When viewed in a light most favorable to the nonmoving party, the evidence establishes that there was time to warn or address the dangerous condition but that the premises owner did so ineffectually. Mr. Alcantar presented evidence showing the immediate arrival of the employee from the adjacent aisle after Mr. Alcantar's slip and fall, the employee's clear awareness of an existing spill prior to Mr.
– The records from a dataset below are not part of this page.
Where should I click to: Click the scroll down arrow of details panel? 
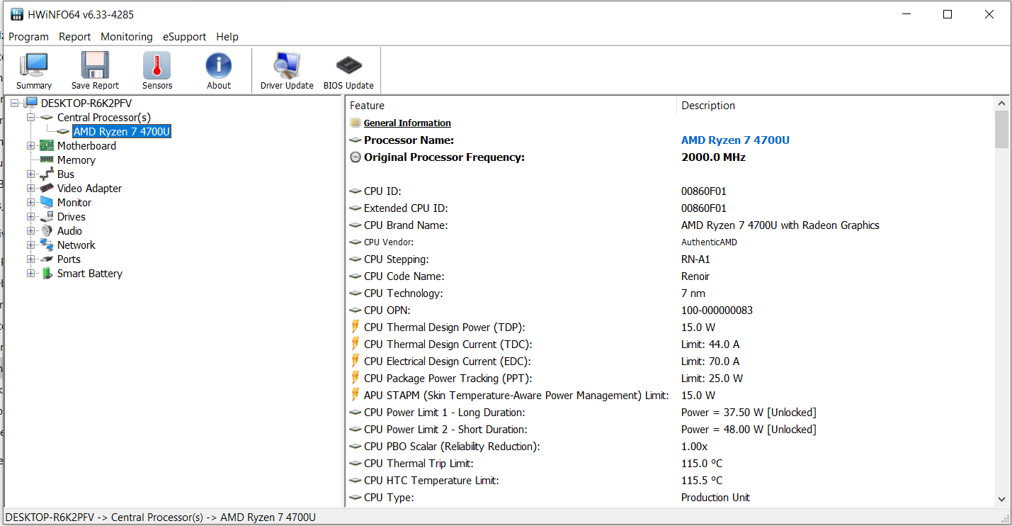coord(1001,499)
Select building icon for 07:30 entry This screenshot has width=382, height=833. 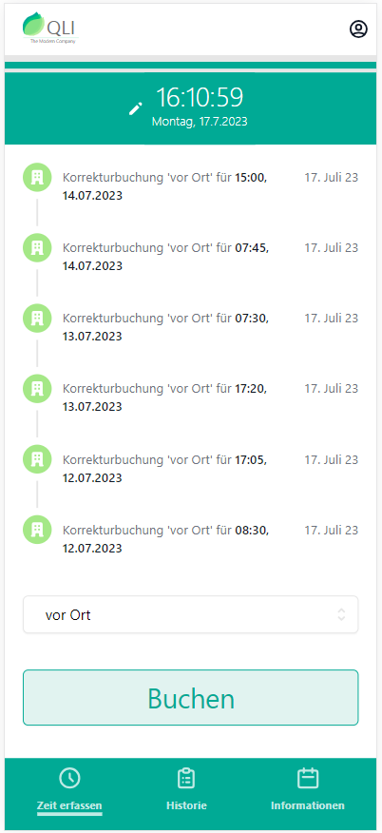tap(37, 319)
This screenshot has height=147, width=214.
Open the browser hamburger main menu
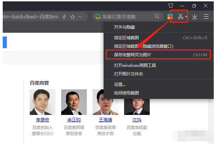click(206, 16)
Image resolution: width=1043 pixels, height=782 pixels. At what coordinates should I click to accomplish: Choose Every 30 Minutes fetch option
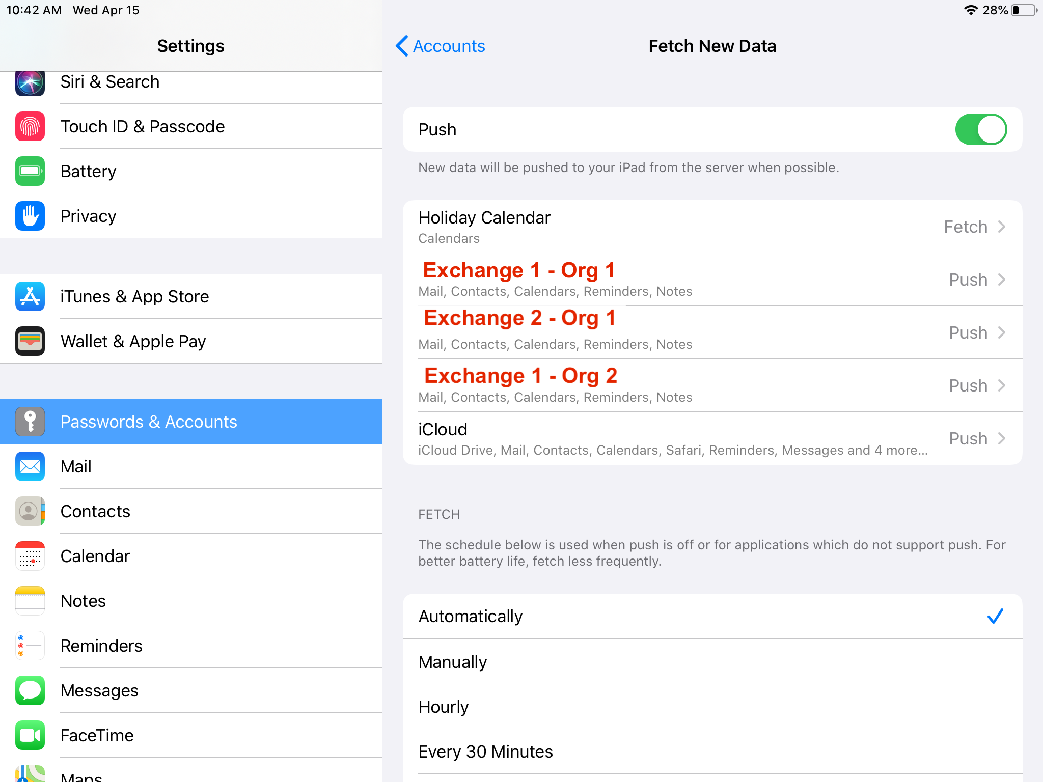(x=712, y=752)
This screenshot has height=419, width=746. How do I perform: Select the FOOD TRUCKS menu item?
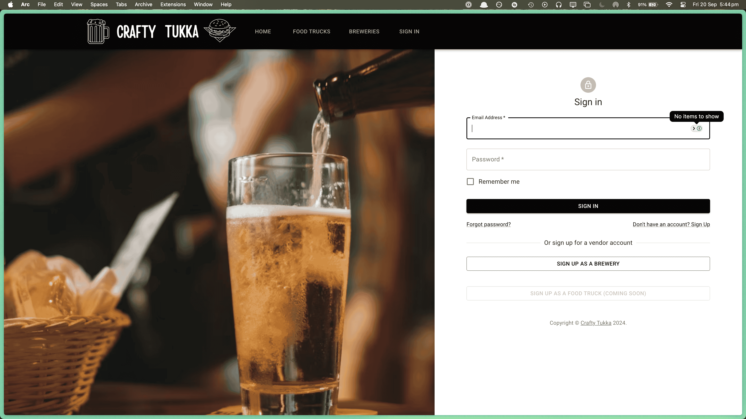pyautogui.click(x=312, y=31)
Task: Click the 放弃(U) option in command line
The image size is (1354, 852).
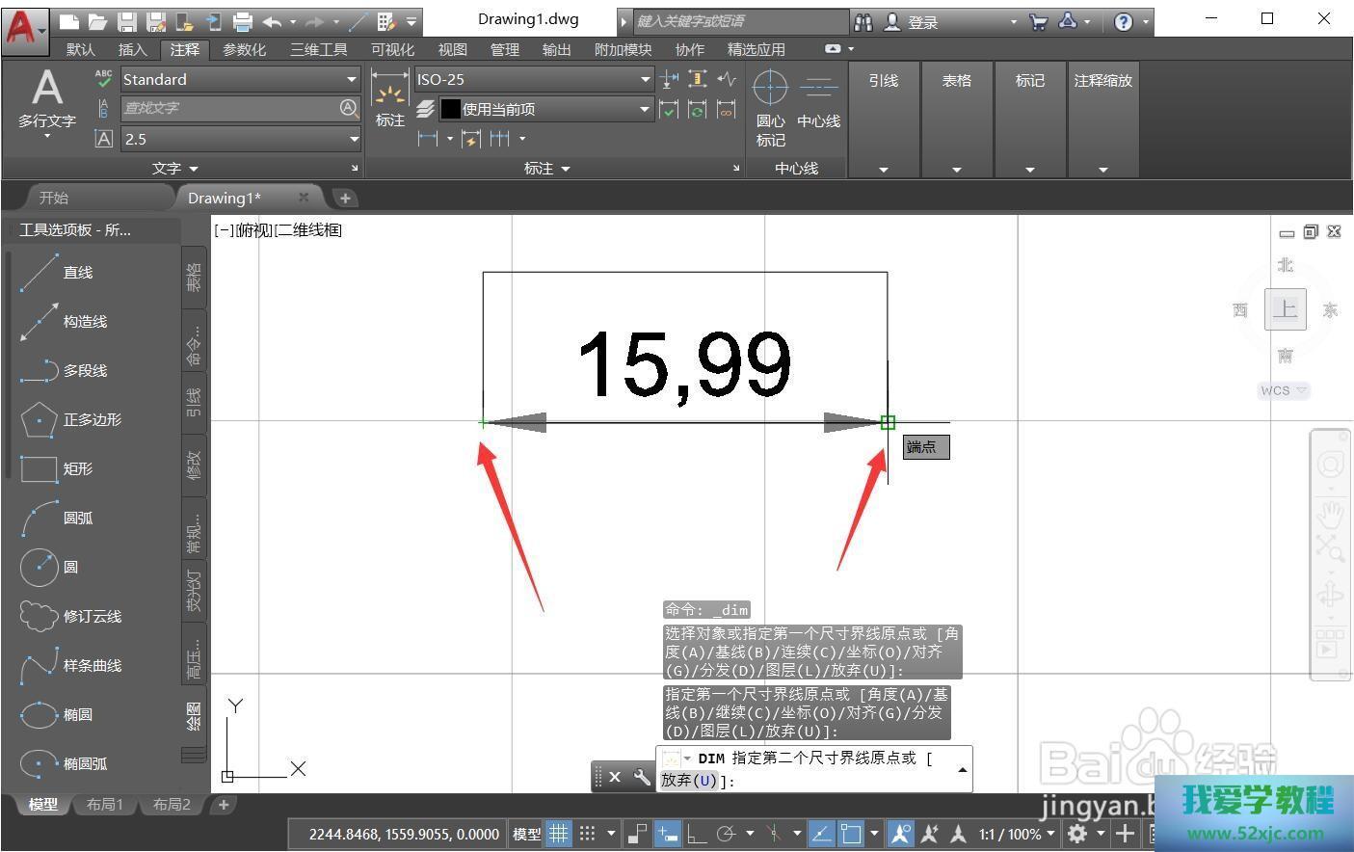Action: (x=689, y=781)
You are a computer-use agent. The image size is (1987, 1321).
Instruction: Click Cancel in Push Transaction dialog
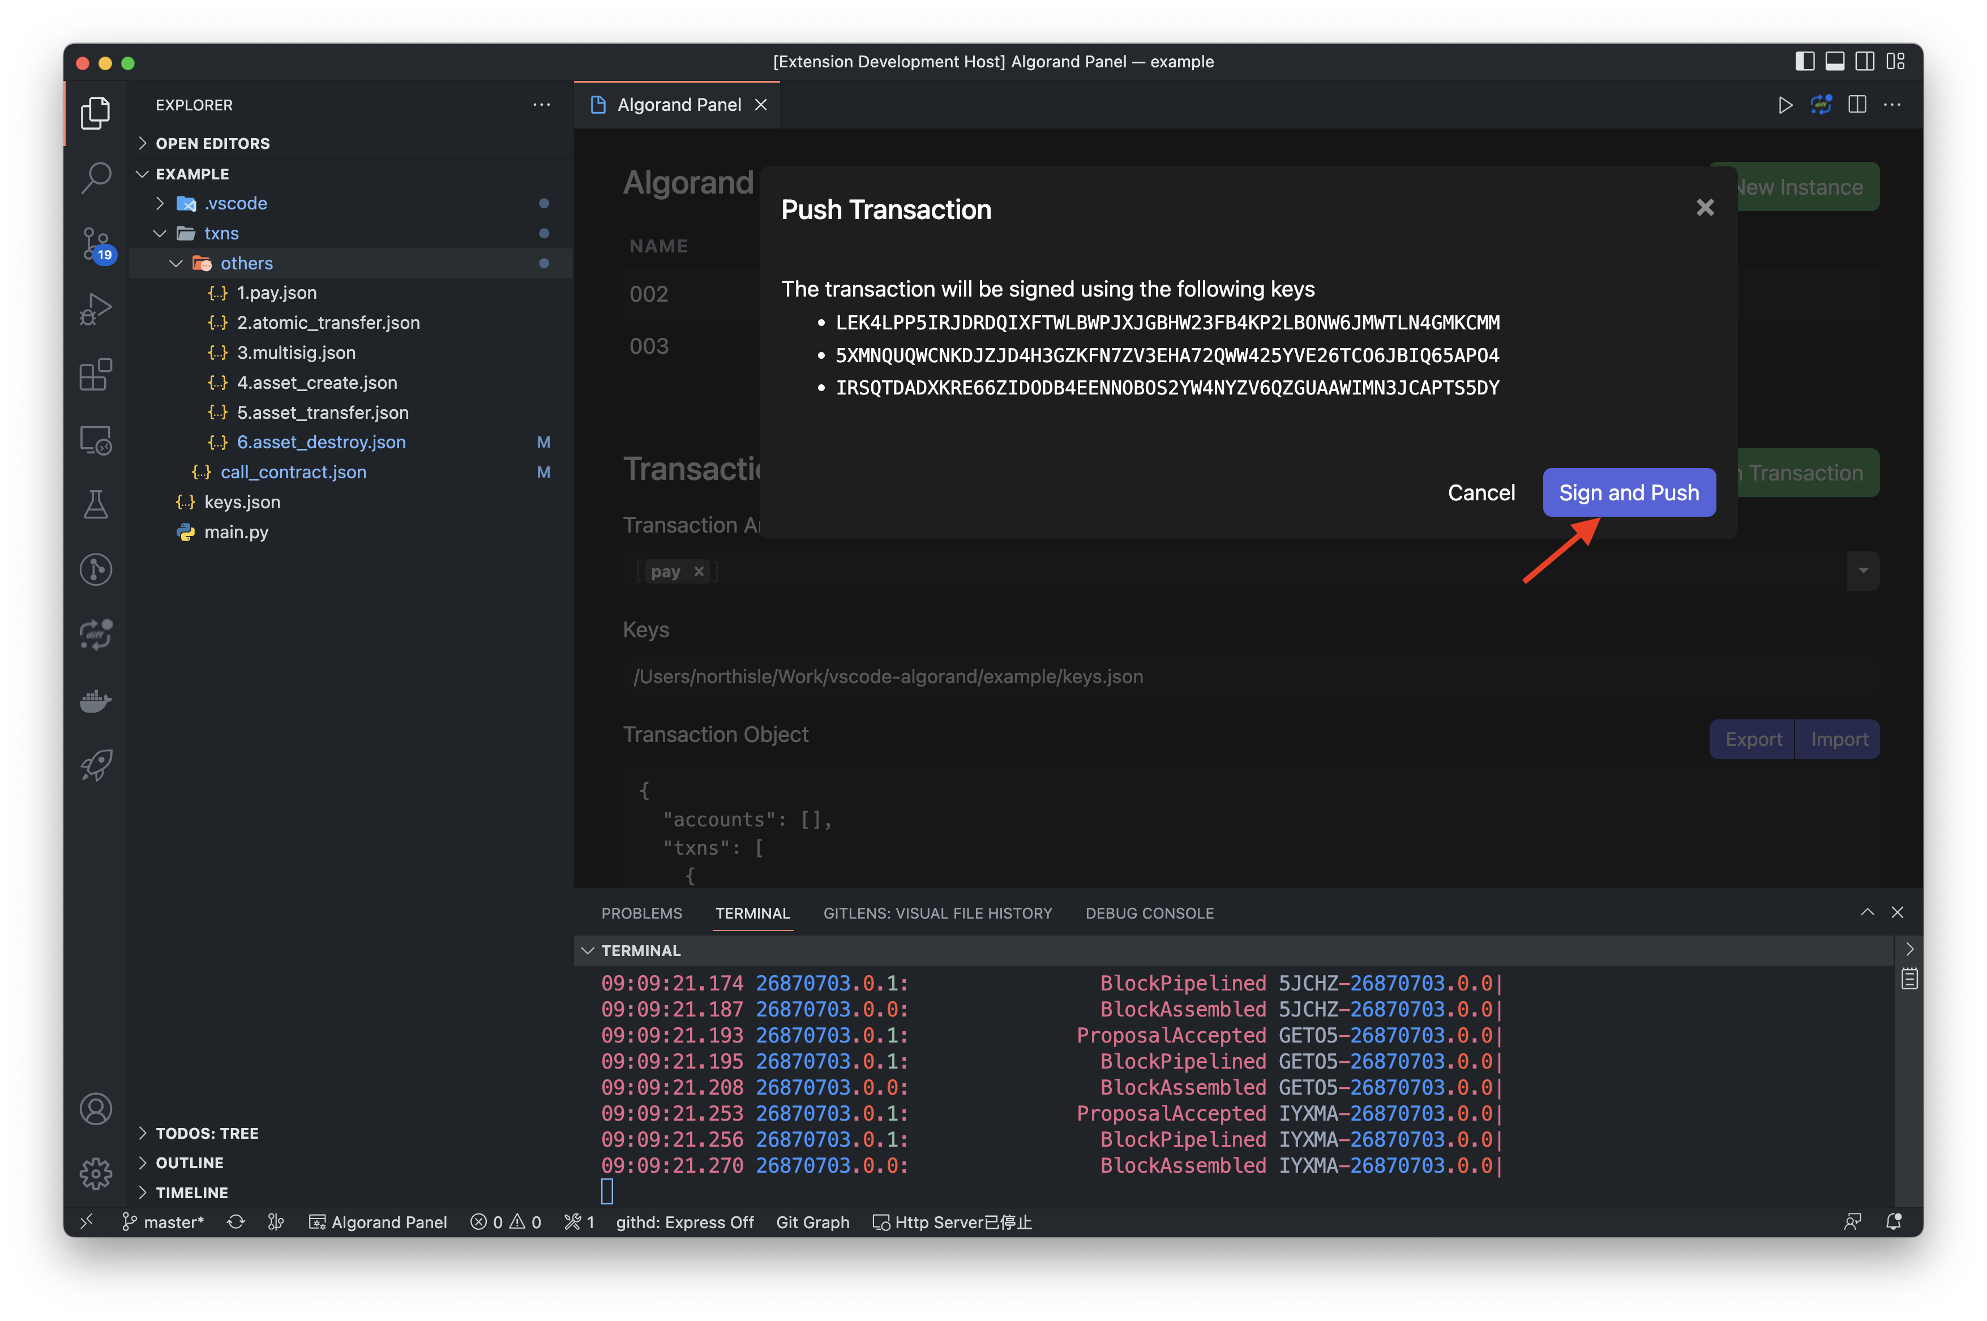1481,492
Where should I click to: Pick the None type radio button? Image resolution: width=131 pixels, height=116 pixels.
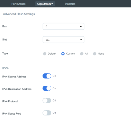[95, 54]
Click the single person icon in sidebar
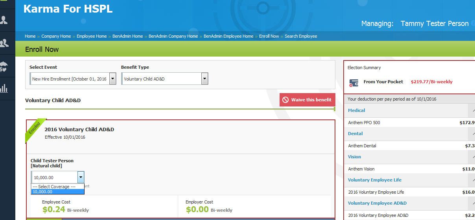The width and height of the screenshot is (475, 220). 5,20
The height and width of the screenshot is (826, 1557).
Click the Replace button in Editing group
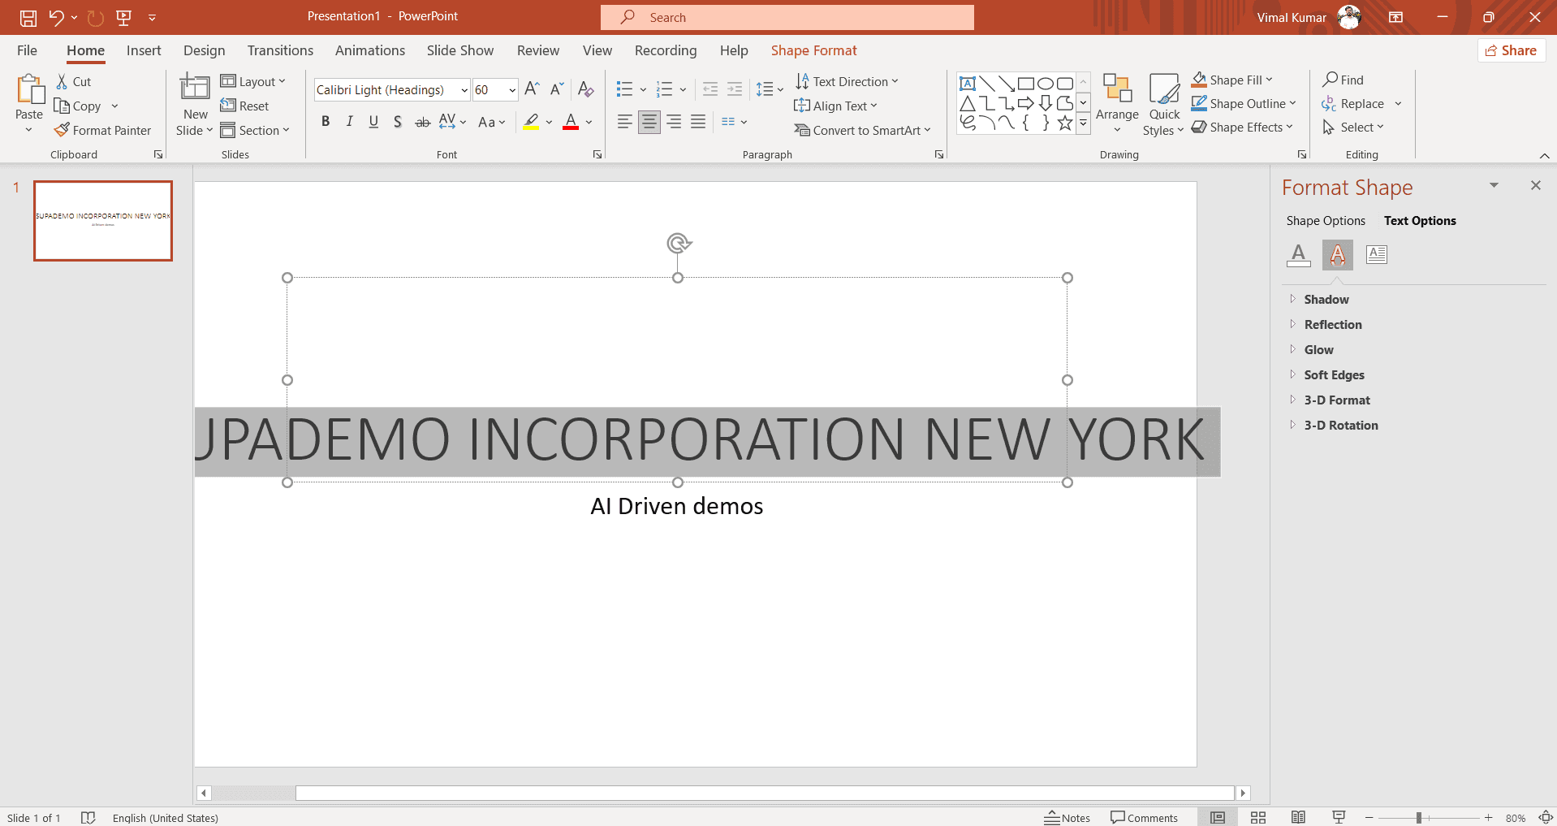(1361, 103)
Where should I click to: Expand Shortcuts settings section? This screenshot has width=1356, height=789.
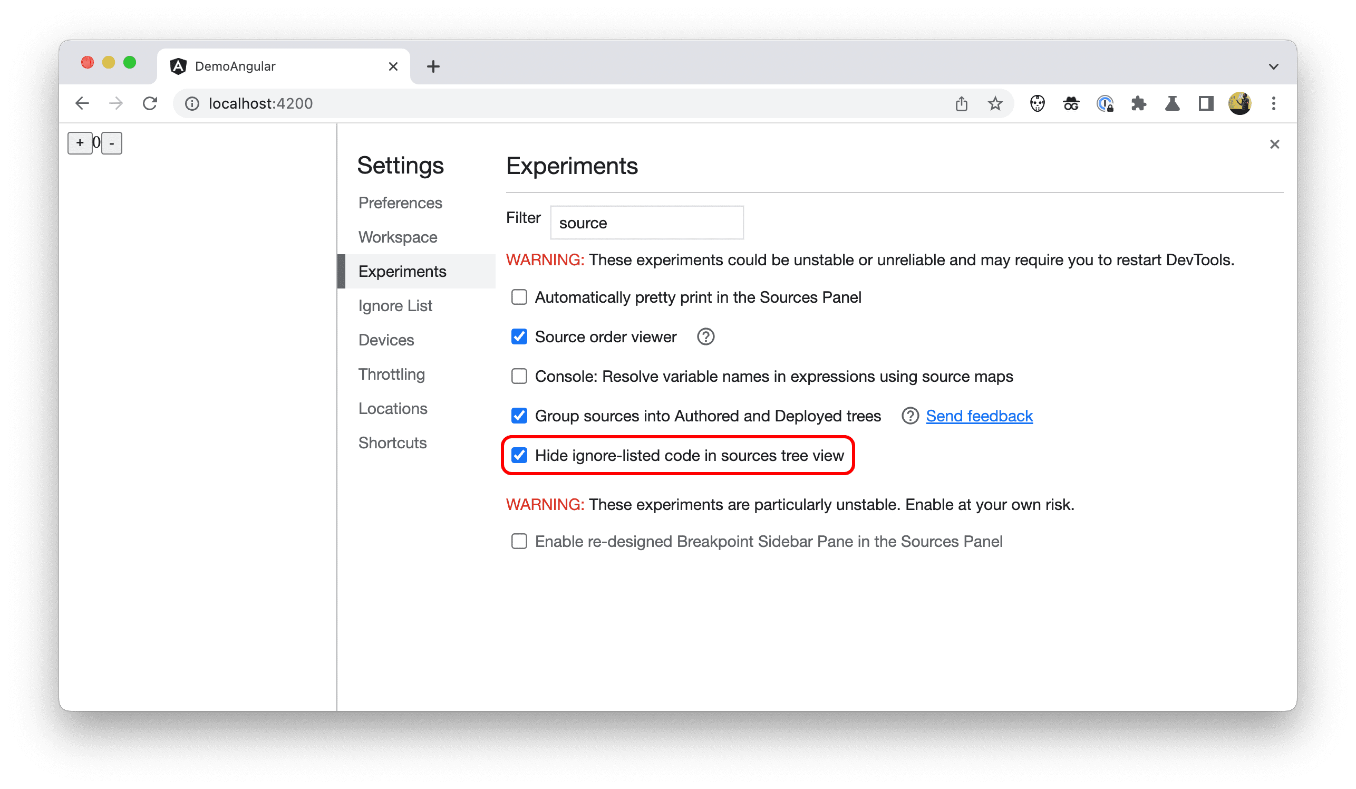393,441
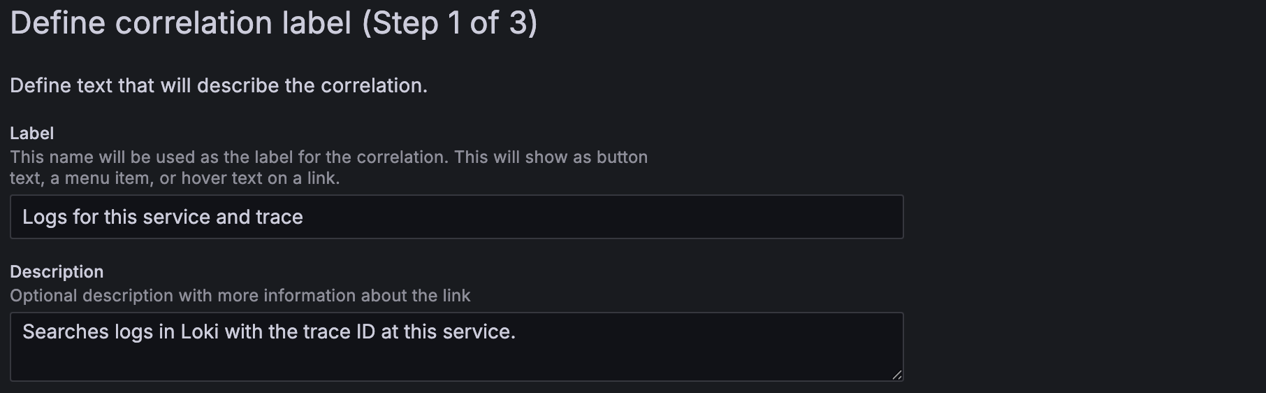This screenshot has height=393, width=1266.
Task: Click the 'Define text that will describe' sentence
Action: (218, 85)
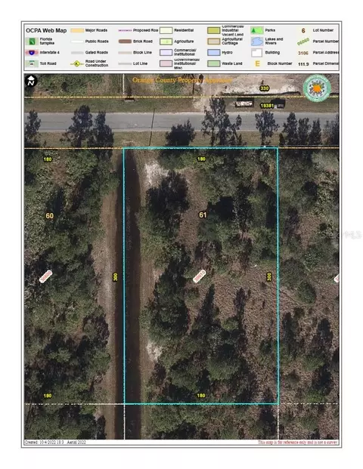Select the Parks tree icon in legend

[x=256, y=30]
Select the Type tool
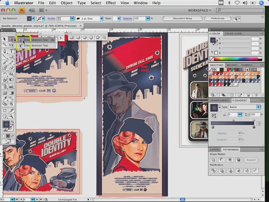269x202 pixels. 12,51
Alcantar's fall, the placement of the caution wet floor sign in the adjacent aisle, the presence of a mop and bucket, the soaked floors, the employee's wet shoes, and water trail on the floor. For purposes of summary judgment, there is sufficient evidence that Dollar General was aware of the dangerous conditions sufficiently before Mr. Alcantar's slip and fall such that Dollar General could have addressed the dangerous condition or at least warned of it. Therefore, even if this court were to assume for purposes of argument that Dollar General is correct with regard to the need for such a time window to establish notice or that the trial court is correct that such a window is necessary to establish duty, Mr. Alcantar, nevertheless, made a sufficient showing that Dollar General had such a time window when the evidence is viewed in a light most favorable to him as the nonmoving party. Accordingly, we conclude the trial court erred by granting summary judgment to Dollar General.
V.
In considering the arguments advanced on appeal and for the reasons discussed above, we reverse the judgment of the trial court. The costs of the appeal are taxed to the appellee, Dolgencorp LLC, for which execution may issue if necessary. The case is remanded for such further proceedings as may be necessary and consistent with this opinion.